> _What you will do_:
Rewrite the part of the material that opens with the line containing "January 2024 (448, 1324)" and closes with the line containing "March 2024 (444, 1282)", putting "articles" wherever "items" appears and leaving everything else unchanged.

···

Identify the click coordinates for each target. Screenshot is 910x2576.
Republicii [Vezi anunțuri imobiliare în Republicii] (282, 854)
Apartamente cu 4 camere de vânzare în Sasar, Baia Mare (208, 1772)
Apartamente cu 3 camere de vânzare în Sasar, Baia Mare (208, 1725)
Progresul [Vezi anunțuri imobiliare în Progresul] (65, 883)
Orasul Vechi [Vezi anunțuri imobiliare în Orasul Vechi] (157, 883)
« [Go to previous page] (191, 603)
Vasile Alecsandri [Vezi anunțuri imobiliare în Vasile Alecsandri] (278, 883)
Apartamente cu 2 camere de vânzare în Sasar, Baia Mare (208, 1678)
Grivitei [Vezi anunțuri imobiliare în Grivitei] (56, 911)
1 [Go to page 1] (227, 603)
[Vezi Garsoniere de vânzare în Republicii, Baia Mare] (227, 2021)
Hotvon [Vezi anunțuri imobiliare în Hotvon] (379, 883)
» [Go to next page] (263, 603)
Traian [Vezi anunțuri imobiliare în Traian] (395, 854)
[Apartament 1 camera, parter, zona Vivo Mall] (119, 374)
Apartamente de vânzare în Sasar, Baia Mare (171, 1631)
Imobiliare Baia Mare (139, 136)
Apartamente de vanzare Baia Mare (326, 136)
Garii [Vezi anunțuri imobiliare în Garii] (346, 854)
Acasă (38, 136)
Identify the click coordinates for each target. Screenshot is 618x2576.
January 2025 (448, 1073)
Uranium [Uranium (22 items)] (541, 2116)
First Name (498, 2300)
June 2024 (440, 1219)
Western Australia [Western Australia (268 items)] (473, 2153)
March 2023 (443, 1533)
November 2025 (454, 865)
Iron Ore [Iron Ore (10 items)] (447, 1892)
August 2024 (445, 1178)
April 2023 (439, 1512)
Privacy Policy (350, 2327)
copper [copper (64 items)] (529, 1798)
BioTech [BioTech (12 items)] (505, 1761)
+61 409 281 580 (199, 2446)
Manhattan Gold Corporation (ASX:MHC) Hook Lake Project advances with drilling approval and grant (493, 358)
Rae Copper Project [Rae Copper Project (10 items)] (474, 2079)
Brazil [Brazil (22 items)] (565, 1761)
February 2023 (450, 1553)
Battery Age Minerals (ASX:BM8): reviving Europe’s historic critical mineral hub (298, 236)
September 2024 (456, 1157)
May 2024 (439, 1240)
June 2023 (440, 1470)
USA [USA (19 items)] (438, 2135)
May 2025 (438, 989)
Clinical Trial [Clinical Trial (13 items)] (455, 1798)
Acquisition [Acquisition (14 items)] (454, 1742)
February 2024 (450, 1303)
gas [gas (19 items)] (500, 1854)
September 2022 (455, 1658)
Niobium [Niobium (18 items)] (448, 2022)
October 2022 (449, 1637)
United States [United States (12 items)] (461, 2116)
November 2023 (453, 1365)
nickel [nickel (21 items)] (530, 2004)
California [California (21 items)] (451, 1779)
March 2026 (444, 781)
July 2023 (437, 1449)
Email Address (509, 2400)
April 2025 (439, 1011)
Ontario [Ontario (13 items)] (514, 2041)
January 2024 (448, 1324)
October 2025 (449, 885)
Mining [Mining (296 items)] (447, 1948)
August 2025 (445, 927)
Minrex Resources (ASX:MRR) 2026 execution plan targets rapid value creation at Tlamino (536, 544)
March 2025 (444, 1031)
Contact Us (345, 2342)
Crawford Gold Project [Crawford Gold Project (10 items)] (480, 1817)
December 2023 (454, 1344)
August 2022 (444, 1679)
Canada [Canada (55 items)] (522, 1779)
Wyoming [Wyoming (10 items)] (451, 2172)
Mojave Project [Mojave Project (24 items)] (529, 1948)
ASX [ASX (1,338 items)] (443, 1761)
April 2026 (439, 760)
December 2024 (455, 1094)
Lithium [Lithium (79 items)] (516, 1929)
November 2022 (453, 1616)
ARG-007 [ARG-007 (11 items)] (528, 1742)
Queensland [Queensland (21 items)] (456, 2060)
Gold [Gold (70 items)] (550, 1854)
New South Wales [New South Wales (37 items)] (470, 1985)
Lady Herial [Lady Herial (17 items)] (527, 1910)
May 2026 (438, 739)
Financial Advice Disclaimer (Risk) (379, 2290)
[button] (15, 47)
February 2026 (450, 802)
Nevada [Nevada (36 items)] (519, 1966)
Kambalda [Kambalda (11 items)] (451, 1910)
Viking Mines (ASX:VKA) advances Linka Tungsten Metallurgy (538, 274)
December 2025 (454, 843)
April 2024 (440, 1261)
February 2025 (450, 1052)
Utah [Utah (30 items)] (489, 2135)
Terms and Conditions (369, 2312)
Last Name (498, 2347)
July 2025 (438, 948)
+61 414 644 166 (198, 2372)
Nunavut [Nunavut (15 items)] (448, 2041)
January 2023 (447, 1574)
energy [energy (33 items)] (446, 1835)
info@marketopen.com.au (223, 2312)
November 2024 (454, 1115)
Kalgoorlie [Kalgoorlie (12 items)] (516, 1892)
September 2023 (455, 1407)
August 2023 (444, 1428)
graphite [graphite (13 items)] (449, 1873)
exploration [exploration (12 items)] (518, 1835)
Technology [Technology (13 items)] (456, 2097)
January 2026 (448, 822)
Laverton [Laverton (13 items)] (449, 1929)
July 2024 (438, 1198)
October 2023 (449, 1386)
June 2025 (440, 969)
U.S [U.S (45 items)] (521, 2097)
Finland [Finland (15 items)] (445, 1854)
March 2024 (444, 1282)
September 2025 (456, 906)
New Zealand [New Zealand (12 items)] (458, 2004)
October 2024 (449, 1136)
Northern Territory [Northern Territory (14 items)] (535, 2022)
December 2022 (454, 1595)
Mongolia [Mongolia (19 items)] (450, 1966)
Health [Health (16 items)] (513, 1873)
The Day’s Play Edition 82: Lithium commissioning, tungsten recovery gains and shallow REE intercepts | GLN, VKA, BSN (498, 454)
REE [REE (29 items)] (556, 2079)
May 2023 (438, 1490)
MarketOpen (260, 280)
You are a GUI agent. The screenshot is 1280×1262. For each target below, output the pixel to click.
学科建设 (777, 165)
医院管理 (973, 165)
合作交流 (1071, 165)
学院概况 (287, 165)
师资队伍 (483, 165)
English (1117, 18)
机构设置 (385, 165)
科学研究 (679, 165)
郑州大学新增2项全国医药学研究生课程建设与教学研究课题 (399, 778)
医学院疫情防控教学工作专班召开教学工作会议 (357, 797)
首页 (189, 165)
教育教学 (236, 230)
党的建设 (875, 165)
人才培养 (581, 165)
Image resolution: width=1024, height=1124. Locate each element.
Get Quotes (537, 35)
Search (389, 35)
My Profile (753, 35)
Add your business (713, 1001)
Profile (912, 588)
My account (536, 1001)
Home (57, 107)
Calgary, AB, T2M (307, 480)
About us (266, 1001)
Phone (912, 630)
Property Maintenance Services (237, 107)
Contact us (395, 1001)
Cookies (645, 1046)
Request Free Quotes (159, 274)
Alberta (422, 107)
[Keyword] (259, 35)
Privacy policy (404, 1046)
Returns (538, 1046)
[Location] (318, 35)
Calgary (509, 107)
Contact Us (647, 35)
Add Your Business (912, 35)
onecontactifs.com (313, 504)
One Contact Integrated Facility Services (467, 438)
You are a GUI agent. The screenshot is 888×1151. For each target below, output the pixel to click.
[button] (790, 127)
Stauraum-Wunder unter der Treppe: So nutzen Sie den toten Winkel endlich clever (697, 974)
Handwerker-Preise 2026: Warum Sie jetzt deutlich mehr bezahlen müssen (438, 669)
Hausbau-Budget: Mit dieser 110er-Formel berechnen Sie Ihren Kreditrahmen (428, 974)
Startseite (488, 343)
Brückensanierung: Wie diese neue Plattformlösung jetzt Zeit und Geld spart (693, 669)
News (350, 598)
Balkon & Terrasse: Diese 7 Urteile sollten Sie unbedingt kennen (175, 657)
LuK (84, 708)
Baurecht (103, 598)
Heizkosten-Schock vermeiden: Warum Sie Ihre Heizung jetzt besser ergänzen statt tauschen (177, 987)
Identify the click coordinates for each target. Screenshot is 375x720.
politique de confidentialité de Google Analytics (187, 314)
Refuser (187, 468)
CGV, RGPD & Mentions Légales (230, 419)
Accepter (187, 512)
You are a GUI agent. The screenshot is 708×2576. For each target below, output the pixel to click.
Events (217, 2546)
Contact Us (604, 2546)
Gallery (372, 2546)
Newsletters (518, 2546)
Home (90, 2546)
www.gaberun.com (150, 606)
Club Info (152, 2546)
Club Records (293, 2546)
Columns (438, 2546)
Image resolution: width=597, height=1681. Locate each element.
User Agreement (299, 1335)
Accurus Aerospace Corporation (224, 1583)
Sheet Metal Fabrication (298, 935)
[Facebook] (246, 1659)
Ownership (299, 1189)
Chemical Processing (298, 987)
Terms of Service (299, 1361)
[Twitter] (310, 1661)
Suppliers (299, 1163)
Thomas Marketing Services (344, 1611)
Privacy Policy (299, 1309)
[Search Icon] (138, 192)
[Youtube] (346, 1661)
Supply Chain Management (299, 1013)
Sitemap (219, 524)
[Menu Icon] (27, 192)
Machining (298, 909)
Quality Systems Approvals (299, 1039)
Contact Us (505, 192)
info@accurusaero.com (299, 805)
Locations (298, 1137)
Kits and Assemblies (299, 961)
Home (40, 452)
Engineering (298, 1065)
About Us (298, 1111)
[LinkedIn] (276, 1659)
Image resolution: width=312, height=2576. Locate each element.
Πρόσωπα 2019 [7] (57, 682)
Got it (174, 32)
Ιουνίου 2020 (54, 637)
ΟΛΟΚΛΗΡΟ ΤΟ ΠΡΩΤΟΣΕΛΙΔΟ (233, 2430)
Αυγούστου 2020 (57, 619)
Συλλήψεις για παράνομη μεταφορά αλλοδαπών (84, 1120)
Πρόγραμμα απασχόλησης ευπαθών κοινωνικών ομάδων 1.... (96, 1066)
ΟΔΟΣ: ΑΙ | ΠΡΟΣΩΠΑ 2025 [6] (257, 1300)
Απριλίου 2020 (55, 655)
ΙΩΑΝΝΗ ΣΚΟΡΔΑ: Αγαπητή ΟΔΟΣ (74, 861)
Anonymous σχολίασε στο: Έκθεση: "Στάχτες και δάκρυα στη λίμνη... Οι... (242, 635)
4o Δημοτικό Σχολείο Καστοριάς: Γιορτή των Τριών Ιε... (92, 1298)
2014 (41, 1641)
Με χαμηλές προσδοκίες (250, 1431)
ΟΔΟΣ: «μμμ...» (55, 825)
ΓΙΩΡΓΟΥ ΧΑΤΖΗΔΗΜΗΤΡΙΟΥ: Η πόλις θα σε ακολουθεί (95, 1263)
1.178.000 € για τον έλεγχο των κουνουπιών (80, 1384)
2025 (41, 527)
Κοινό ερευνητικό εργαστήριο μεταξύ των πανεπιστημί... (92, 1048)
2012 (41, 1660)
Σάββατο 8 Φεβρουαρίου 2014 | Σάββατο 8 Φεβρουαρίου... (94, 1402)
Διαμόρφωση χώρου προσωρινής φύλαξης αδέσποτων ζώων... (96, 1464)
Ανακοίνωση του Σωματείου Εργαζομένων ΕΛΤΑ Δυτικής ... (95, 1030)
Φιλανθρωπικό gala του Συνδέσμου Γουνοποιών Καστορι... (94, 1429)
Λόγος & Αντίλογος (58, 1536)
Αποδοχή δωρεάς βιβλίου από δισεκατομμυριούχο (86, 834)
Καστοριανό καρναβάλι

···

> _Correct response_:
January 2024 (448, 1324)
October 2025 (449, 885)
Mining [Mining (296 articles)] (447, 1948)
August 2025 (445, 927)
Minrex Resources (ASX:MRR) 2026 execution plan targets rapid value creation at Tlamino (536, 544)
March 2025 (444, 1031)
Contact Us (345, 2342)
Crawford Gold Project [Crawford Gold Project (10 articles)] (480, 1817)
December 2023 (454, 1344)
August 2022 (444, 1679)
Canada [Canada (55 articles)] (522, 1779)
Wyoming [Wyoming (10 articles)] (451, 2172)
Mojave Project [Mojave Project (24 articles)] (529, 1948)
ASX [ASX (1,338 articles)] (443, 1761)
April 2026 (439, 760)
December 2024 (455, 1094)
Lithium [Lithium (79 articles)] (516, 1929)
November 2022 (453, 1616)
ARG-007 [ARG-007 (11 articles)] (528, 1742)
Queensland [Queensland (21 articles)] (456, 2060)
Gold [Gold (70 articles)] (550, 1854)
New South Wales [New South Wales (37 articles)] (470, 1985)
Lady Herial [Lady Herial (17 articles)] (527, 1910)
May 2026 (438, 739)
Financial Advice Disclaimer (Risk) (379, 2290)
[button] (15, 47)
February 2026 (450, 802)
Nevada [Nevada (36 articles)] (519, 1966)
Kambalda [Kambalda (11 articles)] (451, 1910)
Viking Mines (ASX:VKA) advances Linka Tungsten Metallurgy (538, 274)
December 2025 (454, 843)
April 2024 (440, 1261)
February 2025 (450, 1052)
Utah [Utah (30 articles)] (489, 2135)
Terms and Conditions (369, 2312)
Last Name (498, 2347)
July 2025 (438, 948)
+61 414 644 166 (198, 2372)
Nunavut [Nunavut (15 articles)] (448, 2041)
January 2023 (447, 1574)
energy [energy (33 articles)] (446, 1835)
info@marketopen.com.au (223, 2312)
November 2024 (454, 1115)
Kalgoorlie [Kalgoorlie (12 articles)] (516, 1892)
September 2023 (455, 1407)
August 2023 (444, 1428)
graphite [graphite (13 articles)] (449, 1873)
exploration [exploration (12 articles)] (518, 1835)
Technology [Technology (13 articles)] (456, 2097)
January 2026 (448, 822)
Laverton [Laverton (13 articles)] (449, 1929)
July 2024 (438, 1198)
October 2023 (449, 1386)
June 2025 (440, 969)
U.S [U.S (45 articles)] (521, 2097)
Finland [Finland (15 articles)] (445, 1854)
March 2024 (444, 1282)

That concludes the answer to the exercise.